(UPDATE) SC upholds transfer order of Manila oil depot
By Tetch Torres
INQUIRER.net
First Posted 15:16:00 02/13/2008
MANILA, Philippines -- The Supreme Court has upheld an ordinance by the Manila City government ordering the transfer of the oil depot housing the operations of three oil firms.
In a 78-page resolution released Wednesday by the First Division, through Associate Justice Renato Corona, the high court dismissed the petition by Chevron Philippines, Petron Corp., and Pilipinas Shell Petroleum Corp. and the Department of Environment against Manila Ordinance No. 8027 directing the removal of the oil terminals from Pandacan.
The same ordinance reclassified portions of Pandacan and Sta. Ana from industrial to commercial and directed certain business owners and operators, including Chevron, Petron, and Shell to cease and desist from operating their businesses in these areas.
The high tribunal also ordered the Manila mayor, in this case, Alfredo Lim, to oversee the relocation and transfer of the oil terminal from Pandacan in coordination with appropriate agencies and other parties involved.
It asked Branch 39 of the Manila regional trial court to ensure that the resolution would be strictly enforced.
The high court gave the three oil companies a 90-day non-extendable period to submit before the Manila RTC their comprehensive plans and relocation schedules to ensure the orderly transfer, movement, and relocation of assets and personnel.
“Essentially, the oil companies are fighting for their right to property. They allege that they stand to lose billions of pesos if forced [to] relocate. However, based on the hierarchy of constitutionally protected rights, the right to life enjoys precedence over the right to property. The reason is obvious: life is irreplaceable, property is not.
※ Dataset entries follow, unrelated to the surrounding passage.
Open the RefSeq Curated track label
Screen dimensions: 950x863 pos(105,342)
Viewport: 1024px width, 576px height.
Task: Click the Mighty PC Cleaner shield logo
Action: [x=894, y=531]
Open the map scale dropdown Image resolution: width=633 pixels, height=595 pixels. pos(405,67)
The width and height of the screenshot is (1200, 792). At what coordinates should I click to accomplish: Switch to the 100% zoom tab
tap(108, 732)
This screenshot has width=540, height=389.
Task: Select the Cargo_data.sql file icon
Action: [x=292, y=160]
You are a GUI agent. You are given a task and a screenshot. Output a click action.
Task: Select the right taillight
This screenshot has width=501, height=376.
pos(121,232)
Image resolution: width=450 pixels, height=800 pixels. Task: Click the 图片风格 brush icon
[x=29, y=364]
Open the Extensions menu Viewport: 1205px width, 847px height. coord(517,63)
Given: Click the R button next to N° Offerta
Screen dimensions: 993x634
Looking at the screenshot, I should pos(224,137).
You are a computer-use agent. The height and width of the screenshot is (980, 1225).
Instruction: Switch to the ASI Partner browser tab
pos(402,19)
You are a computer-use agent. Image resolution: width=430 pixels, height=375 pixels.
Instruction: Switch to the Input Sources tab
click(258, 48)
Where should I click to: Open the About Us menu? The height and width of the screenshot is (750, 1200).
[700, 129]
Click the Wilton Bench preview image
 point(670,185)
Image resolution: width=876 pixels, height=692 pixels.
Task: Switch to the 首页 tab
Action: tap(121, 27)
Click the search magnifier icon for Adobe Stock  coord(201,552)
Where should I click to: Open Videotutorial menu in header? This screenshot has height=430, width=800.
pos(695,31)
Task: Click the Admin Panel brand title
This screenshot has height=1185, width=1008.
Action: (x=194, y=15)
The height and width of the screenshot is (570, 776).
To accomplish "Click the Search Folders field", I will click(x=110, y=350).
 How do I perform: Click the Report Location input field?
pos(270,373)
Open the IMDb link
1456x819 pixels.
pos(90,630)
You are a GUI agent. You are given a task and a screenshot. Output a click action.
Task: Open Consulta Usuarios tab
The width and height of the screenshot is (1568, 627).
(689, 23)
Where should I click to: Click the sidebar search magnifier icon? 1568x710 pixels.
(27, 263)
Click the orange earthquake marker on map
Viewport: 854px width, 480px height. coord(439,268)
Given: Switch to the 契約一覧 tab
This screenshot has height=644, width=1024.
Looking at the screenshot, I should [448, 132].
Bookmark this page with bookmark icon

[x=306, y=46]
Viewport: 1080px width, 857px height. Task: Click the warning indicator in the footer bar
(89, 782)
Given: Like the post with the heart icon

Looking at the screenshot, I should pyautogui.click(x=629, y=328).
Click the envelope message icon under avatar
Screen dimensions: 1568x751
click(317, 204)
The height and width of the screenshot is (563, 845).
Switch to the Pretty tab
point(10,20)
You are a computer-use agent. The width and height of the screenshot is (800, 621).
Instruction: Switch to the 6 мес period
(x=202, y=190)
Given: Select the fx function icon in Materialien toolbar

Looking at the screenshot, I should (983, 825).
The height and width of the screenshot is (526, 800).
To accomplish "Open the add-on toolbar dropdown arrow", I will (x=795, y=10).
When the state or [local government unit] LGU’s exercise of police power clashes with a few individuals’ right to property, the former should prevail,” the court said.
The high court also dismissed the pending case with the Manila RTC questioning the validity of the ordinance.
It noted that the injunctive writs previously issued by the Manila RTC against the city government were not impediments to the enforcement of Ordinance No. 8027 because the writs “had no legal leg to stand on.”
“Nowhere in the judge’s discussion can we see that, in addition to a showing of a clear legal right of Chevron and Shell to the remedy sought, he was convinced that they had made out a case of unconstitutionality or invalidity strong enough to overcome the presumption of validity of the ordinance.”
The high court also held that Ordinance No. 8027 was not superseded by Ordinance No. 8119 (An Ordinance Adopting the Manila Comprehensive Land Use Plan and Zoning Regulations of 2006 and Providing for the Administration, Enforcement and Amendment Thereto) and did not impliedly repeal Ordinance No. 8027.
“The conflict between the two ordinances is more apparent than real. The two ordinances can be reconciled. Ordinance No. 8027 is applicable to the area particularly described therein whereas Ordinance No. 8119 is applicable to the entire City of Manila,” the court said.
This high court ruling stemmed from an original action for mandamus filed by the political party Social Justice Society (SJS) and Manila residents Vladimir T. Cabigao and Bonifacio S. Tumbokon asking the high court to compel Atienza to enforce a city ordinance that would shut down the Pandacan depot.
The high court granted the petition and the city government did not appeal, prompting the oil companies to seek a reversal of the tribunal’s decision.
Meanwhile, spokesman Jose Midas Marquez said the oil companies could still appeal for their case to be elevated to the en banc.